Pursuant to a License Agreement dated July 7, 1983, the Company must pay to
Dr. F. James Primus, a co-inventor with Dr. Goldenberg of certain monoclonal
antibodies and immunoassays which are the subject matter of a U.S. patent and
foreign counterparts thereof that are owned jointly by Drs. Primus and
Goldenberg, a royalty in the amount of 0.25% of the first $20,000,000 of
annual net sales of certain products utilizing a CEA-specific antibody (e.g.,
CEA-Scan(R)), and 0.125% of annual net sales of such products in excess of
$20,000,000.

The Company has entered into patent license agreements with non-affiliated
companies, pursuant to which the Company granted to the licensee, for an
initial non-refundable fee plus royalties, a non-exclusive license under the
Company's patents to manufacture and sell certain cancer imaging products. To
date, no royalties have been received under these licenses.
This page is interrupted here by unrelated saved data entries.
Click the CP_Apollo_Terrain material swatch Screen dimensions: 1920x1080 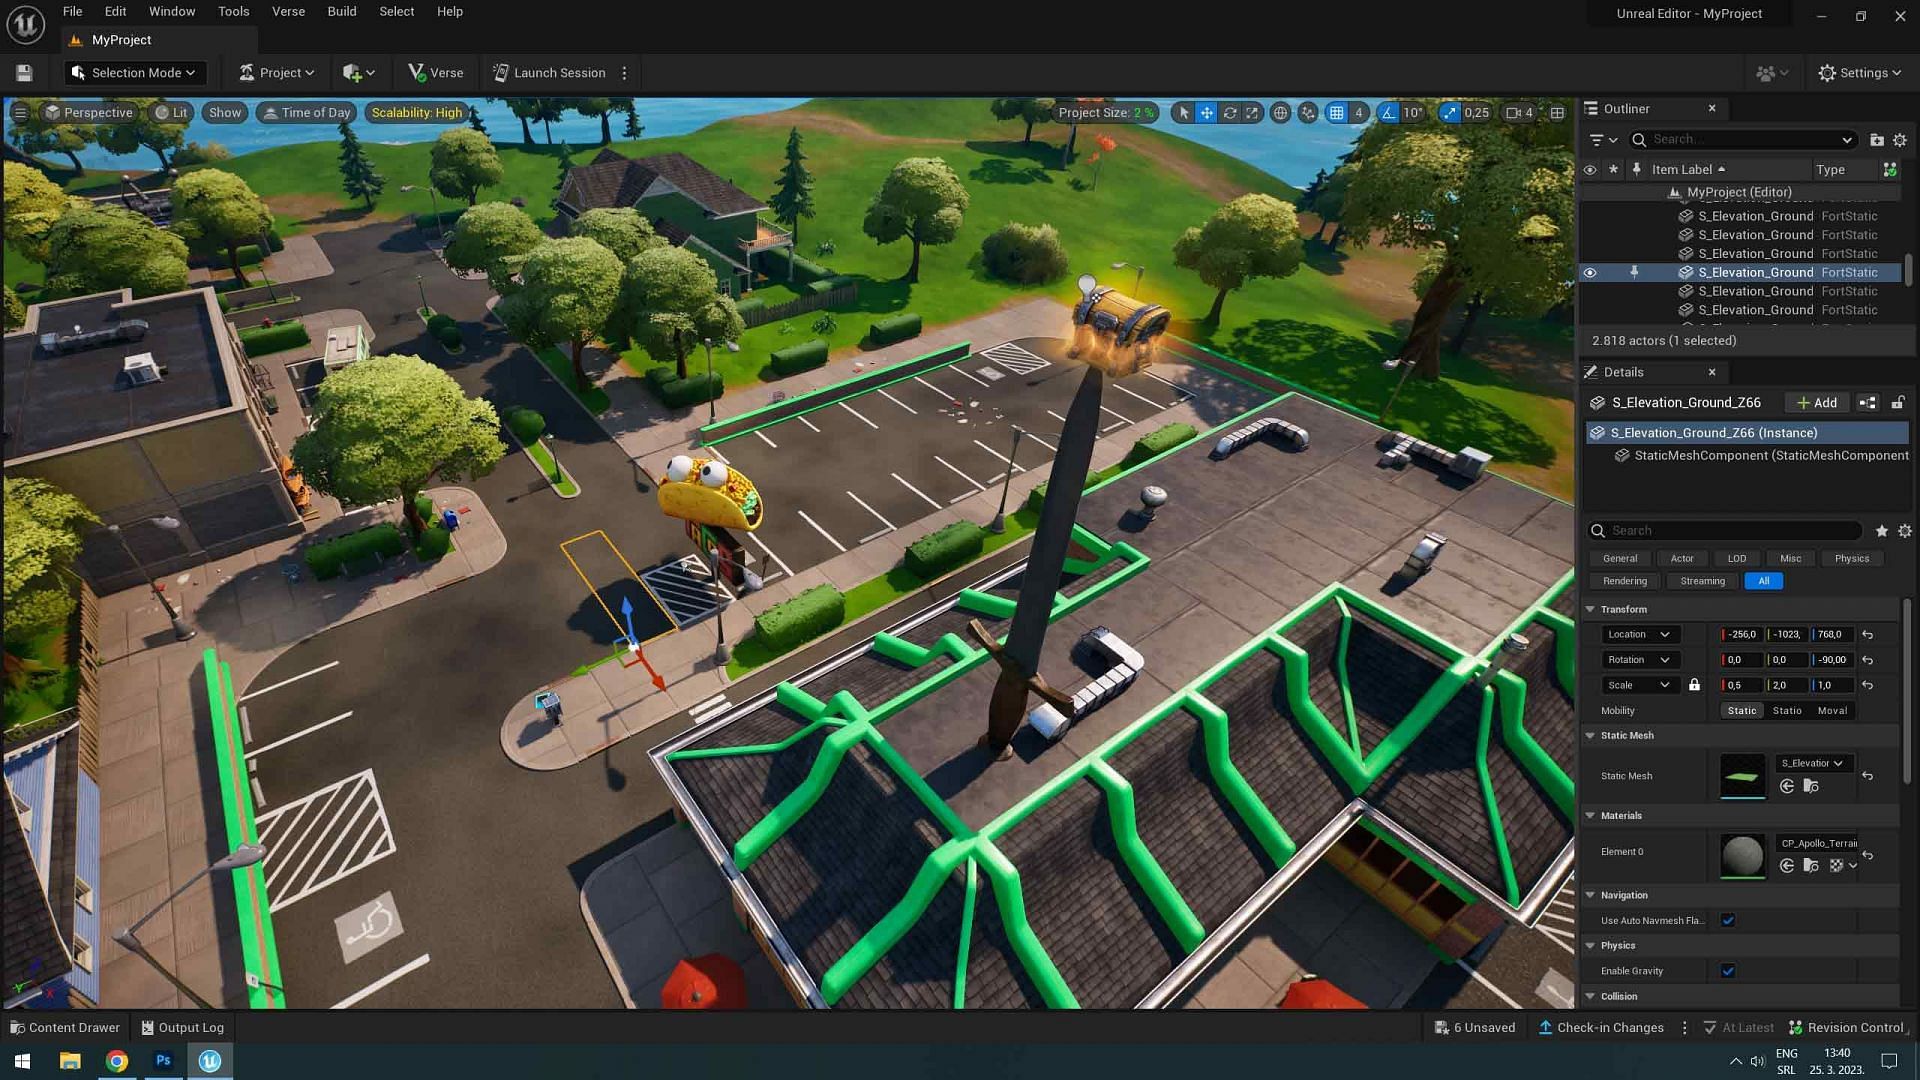click(1741, 852)
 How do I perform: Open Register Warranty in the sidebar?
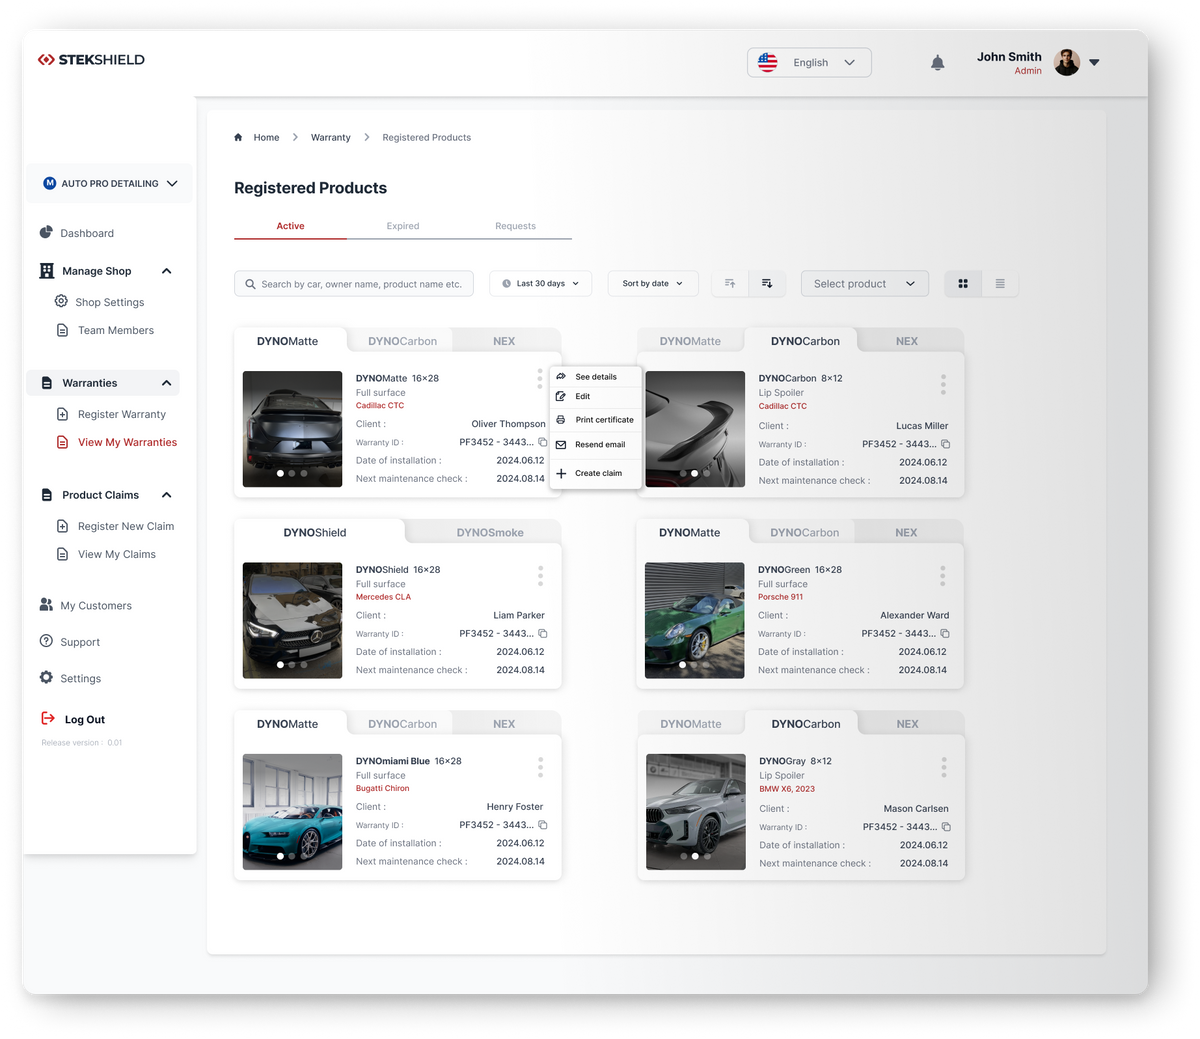(121, 414)
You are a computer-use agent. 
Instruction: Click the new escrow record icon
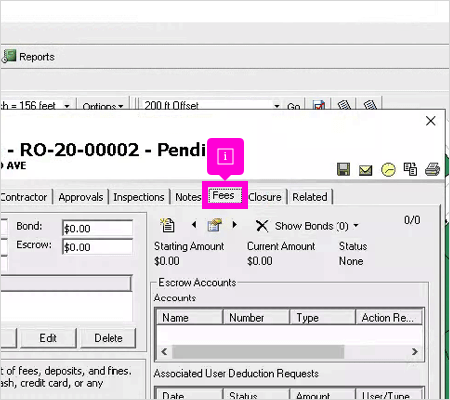[x=167, y=225]
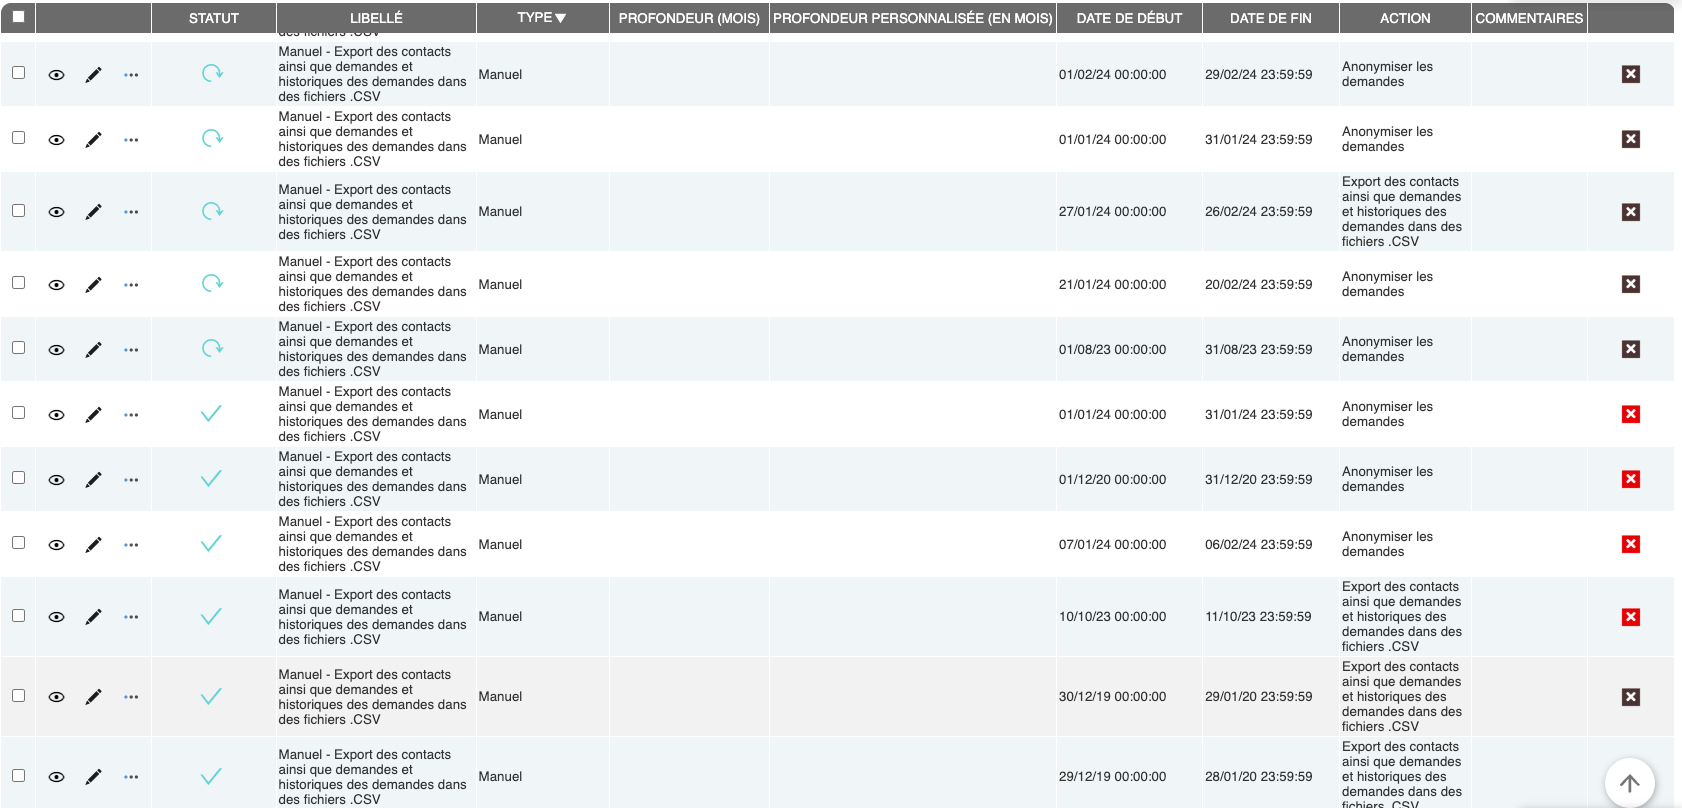Delete the row starting 01/12/20 with red X

tap(1630, 479)
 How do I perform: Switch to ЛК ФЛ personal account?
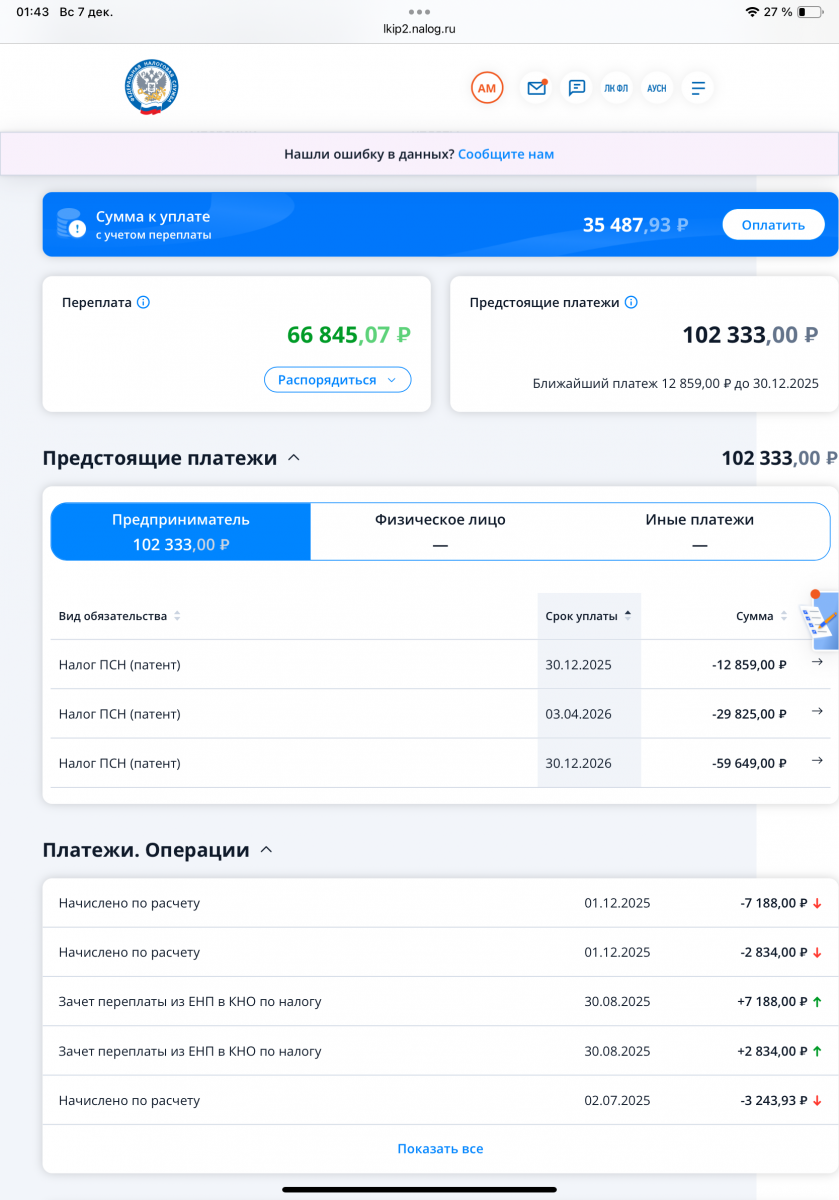(x=617, y=88)
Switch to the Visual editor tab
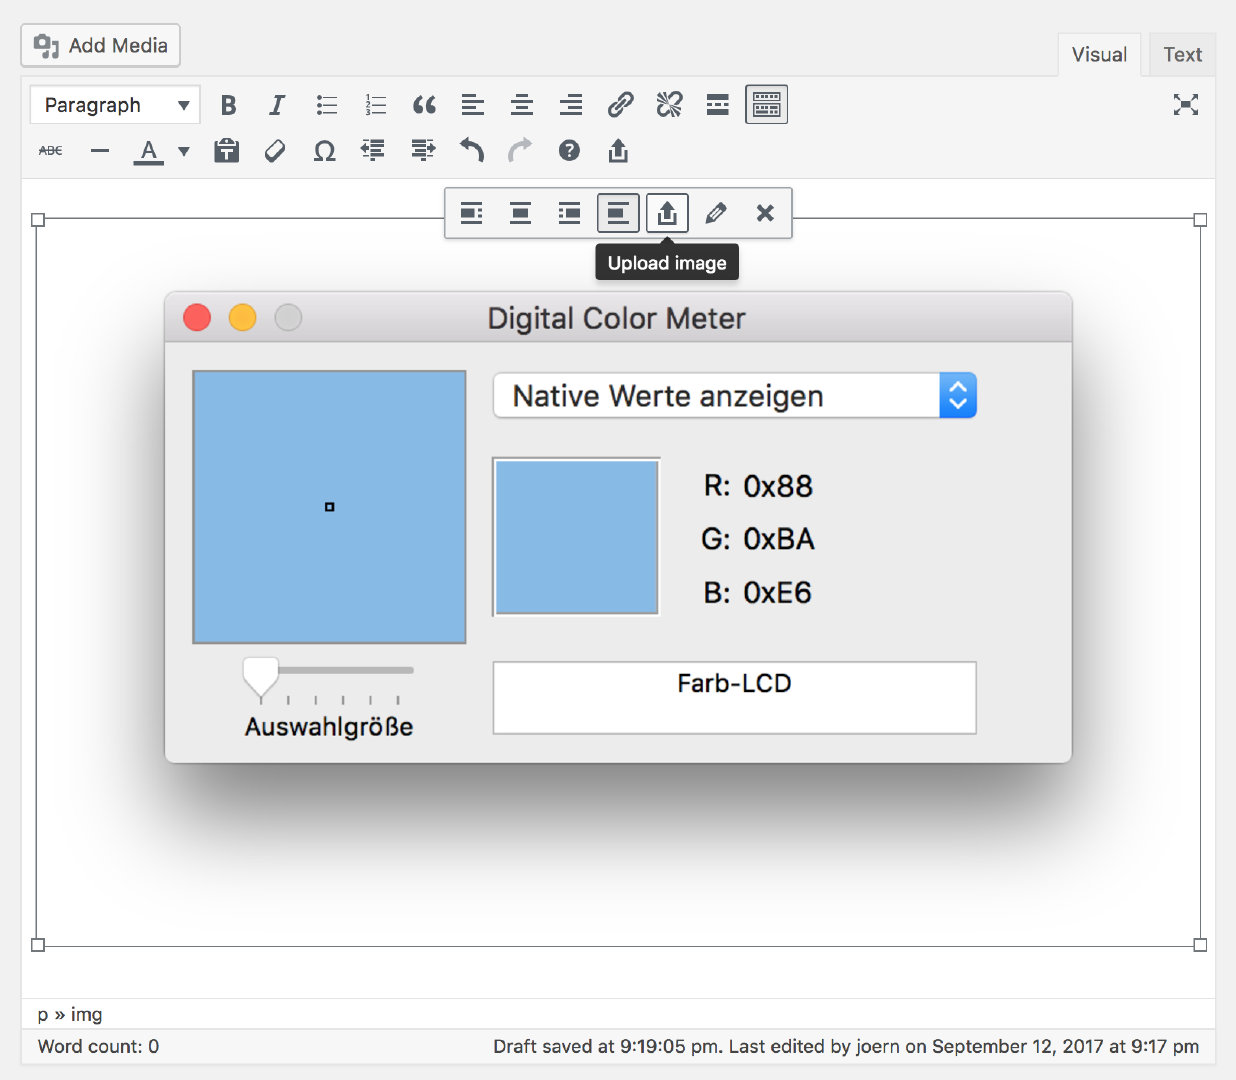This screenshot has height=1080, width=1236. point(1098,55)
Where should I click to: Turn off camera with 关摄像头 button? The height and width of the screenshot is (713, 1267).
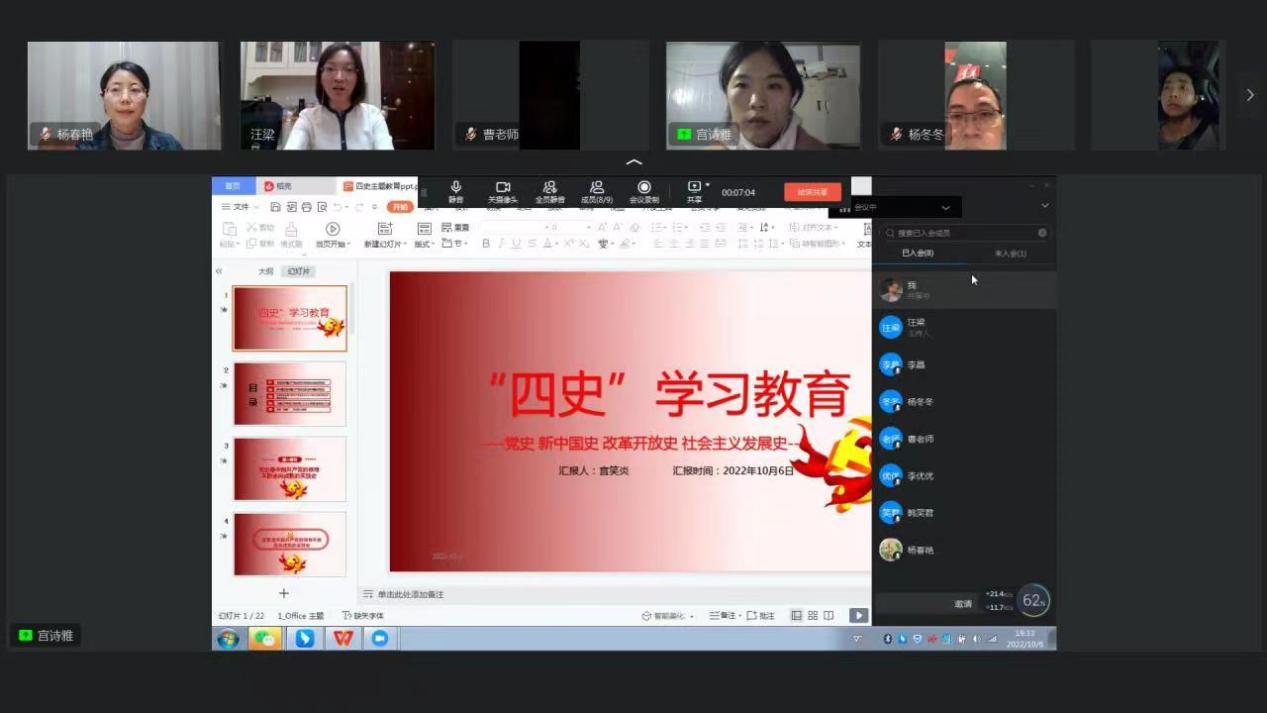503,189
In addition, the
Company has sought to enter into patent license agreements with companies
which may be developing or marketing products which could infringe on one or
more of the patents which the Company owns or has licensed. In certain
situations, such companies have declined to enter into license agreements with
the Company and have raised questions as to the scope and validity of certain
of the Company's patents. Discussions are continuing with these companies and
the Company intends to vigorously protect and enforce its patent rights.
Although there can be no assurances as to the outcome of any patent disputes,
the Company believes that its patents are valid and will be upheld if
challenged.

The Company also relies in part on trade secrets, unpatented know-how and
continuing technological advancements to maintain its competitive position. It
is the practice of the Company to enter into confidentiality agreements with
employees, consultants and corporate sponsors. There can be no assurance,
however, that these measures will prevent the unauthorized disclosure or use
of the Company's trade secrets and know-how.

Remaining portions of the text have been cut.